Due to the limitation of the storage space of the blocks and the low efficiency of data transfer between blocks, the blockchain cannot store the large-size data from the EMR [25, 26]. Esposito et al. also pointed out that although the blockchain contributed much to protecting patients’ privacy, data manipulation and sharing inevitably suffered from the low-efficiency puzzle [27]. In recent years, some cloud-based healthcare systems are established to meet the demand for data aggregation. However, the privacy of data in cloud-based frameworks is still under threat [28]. Therefore, many scholars proposed hybrid schemes of blockchain and cloud storage to implement secure and efficient data sharing [29]. In practice, the abstracts of EHRs are published on the blockchain, and the full content of EHRs is encrypted and stored in cloud storage. The indexes of EHRs are embedded in the abstracts. To prevent EHRs from being tampered with, the hash values of EHRs are also stored in the abstracts. For example, Liu et al. proposed a privacy-preserving data sharing scheme (BPDS) based on blockchain technology. In their scheme, medical data are encrypted and stored in the cloud, and the index value of the data in the cloud is written to the blockchain. Visitors can share the data by obtaining the index value and the key. However, in the scheme, visitors are not tracked, and EHRs are not validated whether they are tempered with [30]. Aiming at security and privacy problems in sharing personal medical records, Mei combined blockchain technology and cloud storage technology to design a distributed scheme of security, storage, and sharing of personal medical records. In this scheme, medical records are owned by patients, and data access rights are also owned by patients. Patients can share their medical records with hospitals and medical research institutions. It also has the function to revoke the authority in time to effectively realize the safe storage and effective use of personal medical records [31].

Although, in hybrid models, cloud storage solves the problem of blockchain data storage, some studies point out that the cloud-based storage of various medical institutions is in a centralized storage mode in which the data security itself is still threatened. At the same time, centralized access will also meet the low-efficiency problem of data transmission in the network. In most cases, the proposed hybrid data sharing model still lacks complete robustness and partially meets the high computation load and communication overheads [28]. In addition, most related studies did not concern about the existing/historical data sharing, interaction efficiency, user-friendliness, and integration with existing hospital information systems. In current healthcare settings, these issues should be seriously taken into account for the successful sharing of EHRs.

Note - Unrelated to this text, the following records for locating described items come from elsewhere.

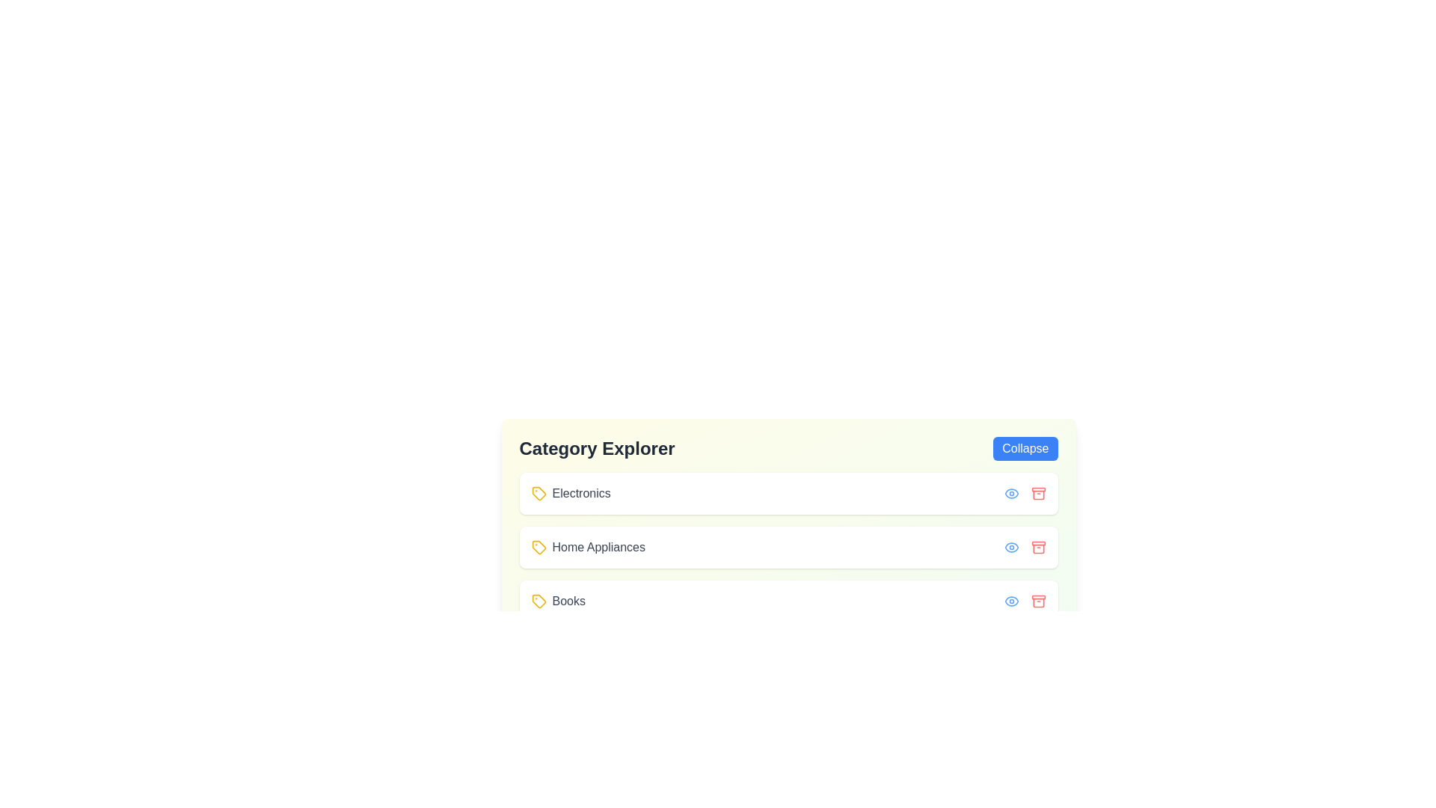  Describe the element at coordinates (587, 548) in the screenshot. I see `the 'Home Appliances' text label with a gray color and a yellow tag icon, which is the second item in the 'Category Explorer' section` at that location.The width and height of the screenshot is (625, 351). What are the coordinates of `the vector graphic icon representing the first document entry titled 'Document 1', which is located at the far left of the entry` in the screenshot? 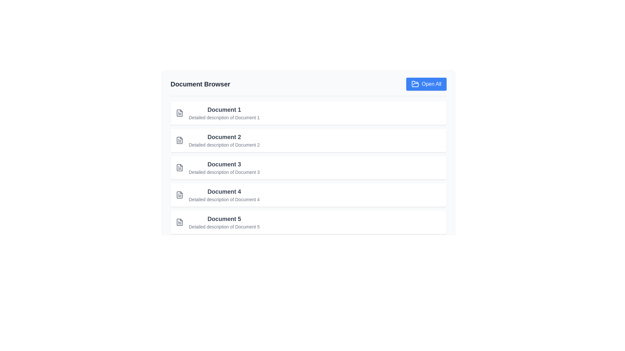 It's located at (180, 113).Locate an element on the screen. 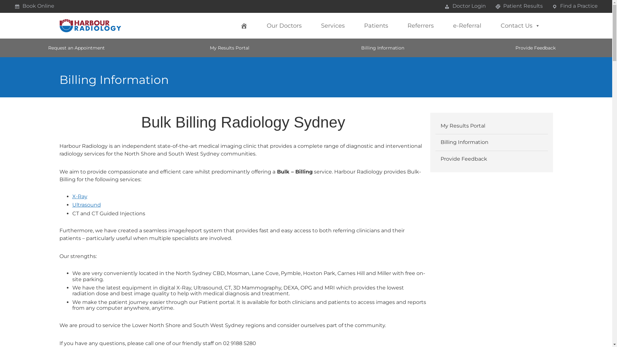  'Find a Practice' is located at coordinates (575, 6).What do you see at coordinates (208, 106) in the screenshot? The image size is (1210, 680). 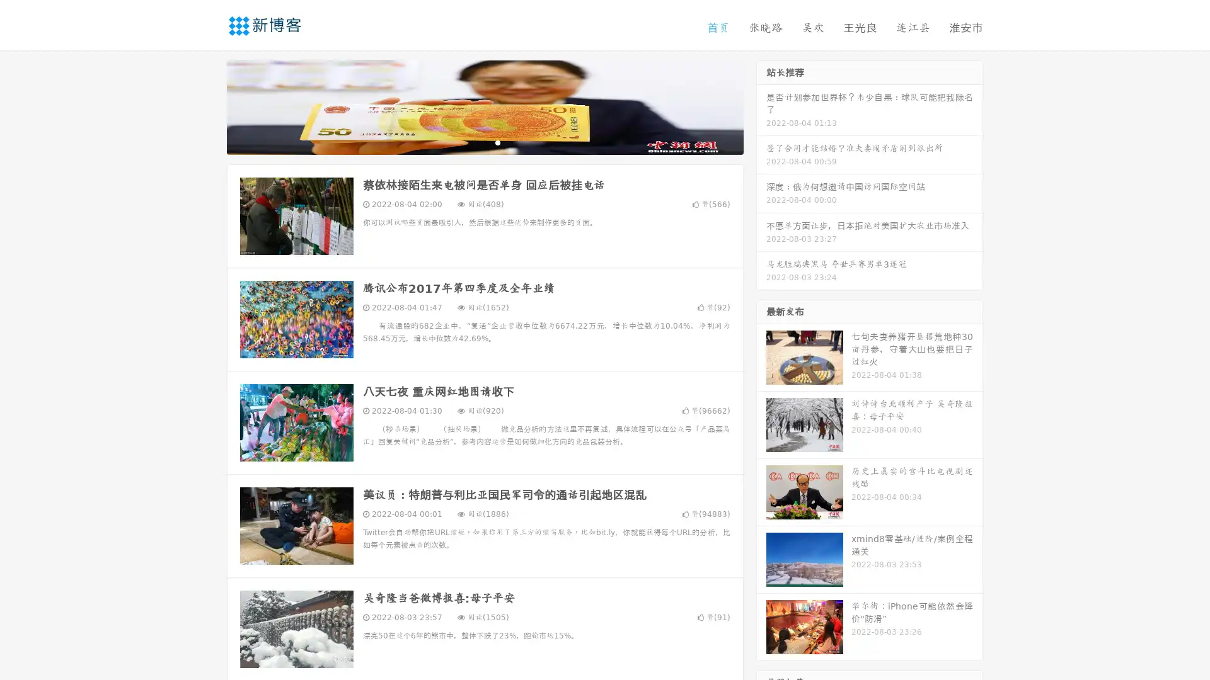 I see `Previous slide` at bounding box center [208, 106].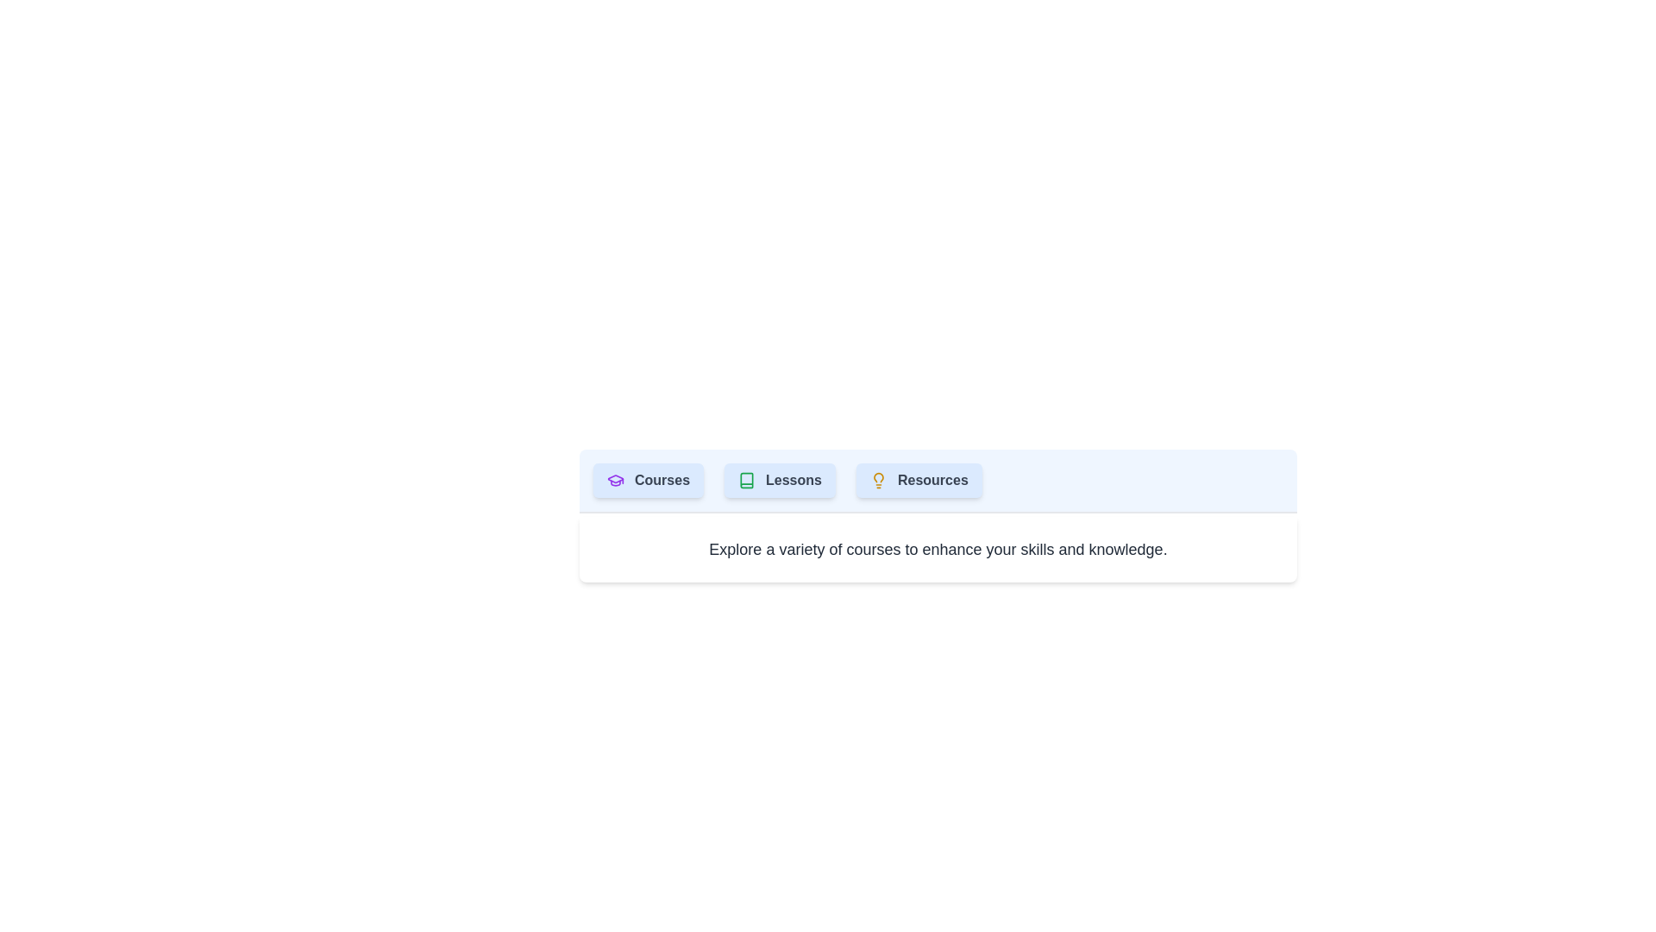 This screenshot has height=932, width=1656. I want to click on the Resources tab to display its content, so click(918, 480).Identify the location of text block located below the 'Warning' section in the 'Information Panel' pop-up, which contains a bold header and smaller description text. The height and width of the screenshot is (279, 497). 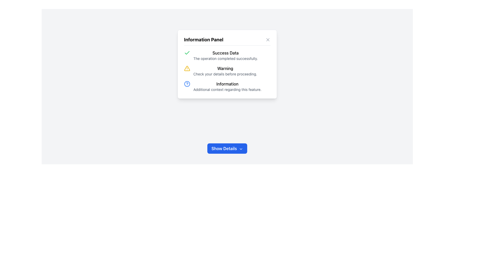
(227, 86).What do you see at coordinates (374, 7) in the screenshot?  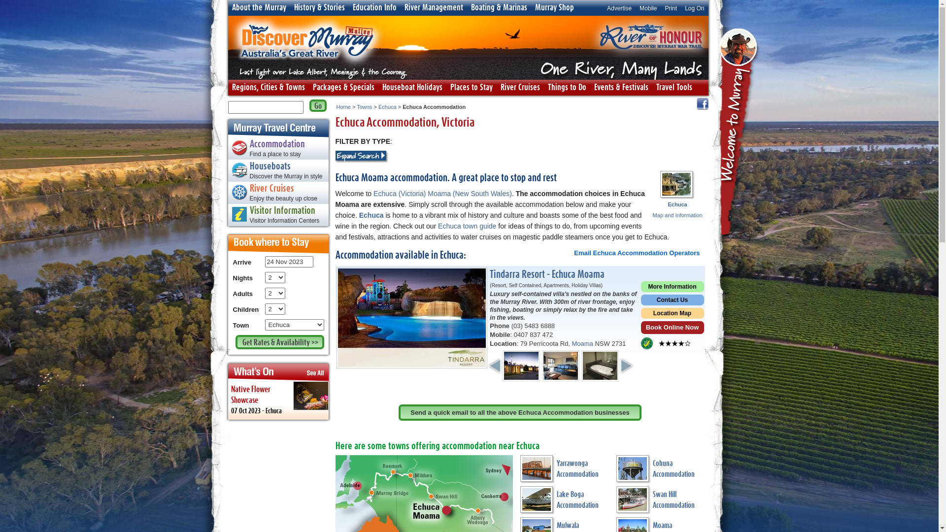 I see `'Education Info'` at bounding box center [374, 7].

3. The EHRs Sharing Scheme Based on Blockchain and the Interplanetary File System

This paper proposed a new sharing scheme of EHRs based on blockchain and interplanetary file system (IPFS). The proposed scheme has the following features:(1)EHRs are encrypted and distributedly accessed through IPFS, which not only can protect data privacy but also can improve the efficiency of data access.(2)The blockchain saves abstracts of EHRs and access logs. Only authorized users can access medical data in the access control of smart contracts. Once the data are leaked, the authorized organization can trace the malicious entities.(3)With the hash-valued file address of EHR files provided by IPFS, the smart contract ensures the integrity and security of EHR files.(4)The finger vein technology optimizes data authorization, so the sharing of EHRs is guaranteed even if patients are incapacitated or the private keys of patients are forgotten or missed.

Figure 2 shows the framework of the proposed scheme.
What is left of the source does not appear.